- Born: 1943 (age 82–83)
- Occupations: Neurosurgeon and professor

= H. Richard Winn =

American neurosurgeon

Dr. H. Richard Winn is an American neurosurgeon, and professor of neurosurgery and neuroscience at Mount Sinai School of Medicine. Winn was chairman of neurological surgery at the University of Washington School of Medicine from 1983 to 2002. Winn has made numerous contributions to the field of neurosurgery, specifically to the physiology of cerebral blood flow regulation and clinical studies of the natural history of cerebral aneurysms. A leading international Neurosurgical Prize is named after Dr. Winn.

==Career==

===Training===
Winn trained in neurological surgery at the University of Virginia in Charlottesville under John A. Jane. During residency he spent time in England at Atkinson Morley's Hospital and had the opportunity start clinical research on the natural history of cerebral aneurysms working with Alan Richardson and pursuing long-term outcome studies initiated by Sir Wylie McKissock. Following military service with the US Army in Germany, Winn returned to Charlottesville where he pursued basic science training in cardiovascular and cerebrovascular physiology under the direction of Robert M. Berne, professor of physiology, and began his studies on the role of adenosine and cerebral blood flow regulation.
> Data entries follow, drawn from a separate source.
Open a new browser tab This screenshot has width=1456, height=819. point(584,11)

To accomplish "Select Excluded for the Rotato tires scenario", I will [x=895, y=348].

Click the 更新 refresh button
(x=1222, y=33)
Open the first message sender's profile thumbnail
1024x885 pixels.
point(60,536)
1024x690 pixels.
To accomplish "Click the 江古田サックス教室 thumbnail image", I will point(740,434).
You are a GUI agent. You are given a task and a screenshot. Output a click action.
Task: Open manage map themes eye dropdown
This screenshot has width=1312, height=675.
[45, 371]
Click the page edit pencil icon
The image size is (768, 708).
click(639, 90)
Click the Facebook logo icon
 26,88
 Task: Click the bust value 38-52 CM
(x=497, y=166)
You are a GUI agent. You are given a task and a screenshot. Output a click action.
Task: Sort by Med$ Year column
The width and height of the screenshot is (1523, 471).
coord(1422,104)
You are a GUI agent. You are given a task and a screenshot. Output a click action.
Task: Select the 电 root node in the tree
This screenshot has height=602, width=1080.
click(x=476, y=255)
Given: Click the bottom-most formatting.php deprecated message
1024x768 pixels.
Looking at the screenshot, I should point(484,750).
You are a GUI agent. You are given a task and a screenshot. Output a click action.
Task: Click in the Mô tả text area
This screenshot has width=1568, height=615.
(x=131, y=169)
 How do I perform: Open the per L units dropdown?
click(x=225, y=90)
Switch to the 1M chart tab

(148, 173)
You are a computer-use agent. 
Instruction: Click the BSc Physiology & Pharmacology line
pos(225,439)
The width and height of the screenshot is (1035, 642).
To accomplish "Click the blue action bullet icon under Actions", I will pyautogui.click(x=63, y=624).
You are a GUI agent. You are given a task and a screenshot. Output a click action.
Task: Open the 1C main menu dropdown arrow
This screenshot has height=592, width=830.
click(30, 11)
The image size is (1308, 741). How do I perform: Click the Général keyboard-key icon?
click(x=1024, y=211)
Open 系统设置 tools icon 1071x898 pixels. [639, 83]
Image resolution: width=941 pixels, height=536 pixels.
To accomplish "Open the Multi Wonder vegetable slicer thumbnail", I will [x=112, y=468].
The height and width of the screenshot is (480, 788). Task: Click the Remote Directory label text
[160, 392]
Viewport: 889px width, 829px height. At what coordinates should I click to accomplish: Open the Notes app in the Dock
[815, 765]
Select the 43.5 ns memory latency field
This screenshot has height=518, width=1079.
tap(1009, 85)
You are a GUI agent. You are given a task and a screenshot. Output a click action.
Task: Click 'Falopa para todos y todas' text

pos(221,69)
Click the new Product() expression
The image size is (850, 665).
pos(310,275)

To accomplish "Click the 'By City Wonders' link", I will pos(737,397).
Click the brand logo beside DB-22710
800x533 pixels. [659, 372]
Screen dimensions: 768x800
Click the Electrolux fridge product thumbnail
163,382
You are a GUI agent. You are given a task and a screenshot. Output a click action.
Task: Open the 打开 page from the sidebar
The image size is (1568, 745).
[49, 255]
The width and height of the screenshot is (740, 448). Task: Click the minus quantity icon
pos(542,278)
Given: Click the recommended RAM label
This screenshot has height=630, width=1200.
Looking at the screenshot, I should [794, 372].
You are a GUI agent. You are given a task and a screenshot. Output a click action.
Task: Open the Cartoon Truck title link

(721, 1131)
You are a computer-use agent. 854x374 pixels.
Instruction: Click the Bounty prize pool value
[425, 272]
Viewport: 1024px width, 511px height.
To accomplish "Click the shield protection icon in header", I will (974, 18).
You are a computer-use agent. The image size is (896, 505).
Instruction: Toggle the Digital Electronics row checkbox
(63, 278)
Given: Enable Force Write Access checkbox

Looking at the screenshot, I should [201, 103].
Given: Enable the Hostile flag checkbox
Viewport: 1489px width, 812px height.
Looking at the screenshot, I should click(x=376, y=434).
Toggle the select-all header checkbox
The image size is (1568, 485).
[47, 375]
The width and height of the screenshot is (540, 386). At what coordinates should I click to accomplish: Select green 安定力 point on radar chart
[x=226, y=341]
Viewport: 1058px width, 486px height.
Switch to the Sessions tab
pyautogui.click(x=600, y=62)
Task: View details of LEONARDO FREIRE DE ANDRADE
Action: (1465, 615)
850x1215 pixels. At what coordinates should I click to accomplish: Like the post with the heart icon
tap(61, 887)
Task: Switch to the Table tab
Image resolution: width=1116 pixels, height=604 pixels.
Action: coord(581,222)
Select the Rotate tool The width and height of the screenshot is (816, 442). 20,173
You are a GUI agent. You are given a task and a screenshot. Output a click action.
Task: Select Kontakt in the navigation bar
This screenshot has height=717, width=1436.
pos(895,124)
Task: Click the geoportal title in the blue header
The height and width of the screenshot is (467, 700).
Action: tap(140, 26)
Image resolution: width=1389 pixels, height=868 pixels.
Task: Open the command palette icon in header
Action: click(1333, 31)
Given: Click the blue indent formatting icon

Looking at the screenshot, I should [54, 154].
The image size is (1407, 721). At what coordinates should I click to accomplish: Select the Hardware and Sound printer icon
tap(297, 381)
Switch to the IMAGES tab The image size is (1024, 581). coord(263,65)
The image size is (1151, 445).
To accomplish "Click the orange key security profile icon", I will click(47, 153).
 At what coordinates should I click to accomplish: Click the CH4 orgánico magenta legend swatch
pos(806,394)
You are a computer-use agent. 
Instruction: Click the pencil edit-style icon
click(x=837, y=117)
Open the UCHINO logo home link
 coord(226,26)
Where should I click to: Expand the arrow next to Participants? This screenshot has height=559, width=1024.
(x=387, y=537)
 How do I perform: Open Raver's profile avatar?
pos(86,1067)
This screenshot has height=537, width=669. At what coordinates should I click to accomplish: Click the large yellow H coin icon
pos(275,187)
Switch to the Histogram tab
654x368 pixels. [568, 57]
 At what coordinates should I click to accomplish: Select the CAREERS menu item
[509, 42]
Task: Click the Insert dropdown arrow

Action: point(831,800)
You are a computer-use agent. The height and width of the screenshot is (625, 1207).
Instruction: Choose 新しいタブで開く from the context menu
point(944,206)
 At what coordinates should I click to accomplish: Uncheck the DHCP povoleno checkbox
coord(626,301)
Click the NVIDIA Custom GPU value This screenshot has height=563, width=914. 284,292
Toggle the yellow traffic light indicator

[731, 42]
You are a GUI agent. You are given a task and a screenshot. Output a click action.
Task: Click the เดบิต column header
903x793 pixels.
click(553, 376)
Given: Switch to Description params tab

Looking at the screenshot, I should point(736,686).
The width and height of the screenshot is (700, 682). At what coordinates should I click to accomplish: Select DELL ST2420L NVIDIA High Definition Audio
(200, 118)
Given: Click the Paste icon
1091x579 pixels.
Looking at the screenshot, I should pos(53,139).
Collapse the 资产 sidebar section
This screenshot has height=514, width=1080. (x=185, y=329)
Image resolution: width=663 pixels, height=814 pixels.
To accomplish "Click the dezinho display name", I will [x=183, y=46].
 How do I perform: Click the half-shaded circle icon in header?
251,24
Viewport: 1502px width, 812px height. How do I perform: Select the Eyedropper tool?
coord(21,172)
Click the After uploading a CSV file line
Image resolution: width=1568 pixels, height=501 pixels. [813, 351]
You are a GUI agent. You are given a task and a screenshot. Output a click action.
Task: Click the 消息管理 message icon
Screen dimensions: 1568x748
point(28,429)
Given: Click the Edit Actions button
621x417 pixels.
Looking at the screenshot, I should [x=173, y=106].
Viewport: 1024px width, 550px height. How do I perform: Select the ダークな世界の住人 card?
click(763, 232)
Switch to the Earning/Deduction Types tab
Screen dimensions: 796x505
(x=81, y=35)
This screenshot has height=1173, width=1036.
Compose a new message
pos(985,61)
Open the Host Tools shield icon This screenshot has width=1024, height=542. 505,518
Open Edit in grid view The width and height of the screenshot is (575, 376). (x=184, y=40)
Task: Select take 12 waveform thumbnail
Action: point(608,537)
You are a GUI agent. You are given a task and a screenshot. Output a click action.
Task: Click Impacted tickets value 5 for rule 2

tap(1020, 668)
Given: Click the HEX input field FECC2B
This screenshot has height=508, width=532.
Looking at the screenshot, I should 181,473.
He has been continuously funded by the NIH since 1974 for this ongoing effort.

===Positions===
Winn held faculty positions in the departments of neurosurgery and physiology at the University of Virginia, rising to full professor and vice chairman of neurological surgery. In 1983 Winn moved to the University of Washington as professor and chairman of the department of neurological surgery with joint professorship in the department of physiology and biophysics. In February 2002, Winn was asked by UW administrators to step down temporarily in the midst of a federal criminal investigation into possible billing fraud. In July, 2002 Winn pleaded guilty to one obstruction of justice charge and agreed to resign his position as chairman of the Neurosurgery Department at the University of Washington, as well as his operating privileges at Harborview Medical Center. Winn obstructed the investigation by instructing doctors to lie to investigators and the federal grand jury about potentially incriminating information, according to charging papers. He also provided "false exculpatory information" to doctors and staff so that they would lie, prosecutors say in the documents. U.S. District Court Judge Robert Lasnik accepted a plea deal worked out by federal prosecutors, Winn's attorneys and the University of Washington that allowed Winn to serve 1,000 hours of community service, pay a $4,000 fine and repay $500,000 to government programs serving the poor and elderly. Judge Lasnik accepted Winn's proposal to serve his community service in Nepal. Winn was also required to serve 5 years of probation.
Winn's separation agreement with the University provided $3.7 million to Dr. Winn in exchange for resigning and dropping any legal challenges to this plea deal.
In 2003, after spending several months as a visiting professor in the department of surgery (neurosurgery) at Tribhuvan University Teaching Hospital in Kathmandu, Nepal, he moved to Mount Sinai Medical School where he was appointed as a tenured professor in the departments of neurosurgery and neuroscience. In 2010, Winn was appointed director of neurosurgery at Lenox Hill Hospital (NYC) and in 2013 returned to Mount Sinai with appointments in neurosurgery and neuroscience.

===Awards===
Winn was awarded a Jacob Javits Neuroscience Investigator Award from the NIH. Other honors include being selected a fellow of the American Association for the Advancement of Science (1992) "for studies in cerebral metabolism and for pioneering investigations defining the physiologic regulation of brain blood flow," the Wakeman Award for Research in the Neurosciences (1990), the Sir Wylie McKissock Neuroscience Prize (1992) from St. George's Medical School, London and the Grass Foundation Award (1999) from the Society of Neurological Surgery "for excellence in research contributions in the areas of science and academic neurosurgery." He also received the Distinguished Alumnus Award from the Haverford School (2000) and the Distinguished Service Award from the Society of Neurological Surgeons (2005). .

==The Winn Prize==
The H. Richard Winn, M.D. Prize is an annual award established in presented by of the Society of Neurological Surgeons to encourage research in the neurosciences and to recognize outstanding, continuous commitment to research in the neurosciences by a neurological surgeon. The Society of Neurological Surgeons is the American society of leaders in neurosurgical residency education, and is the oldest neurosurgical society in the world.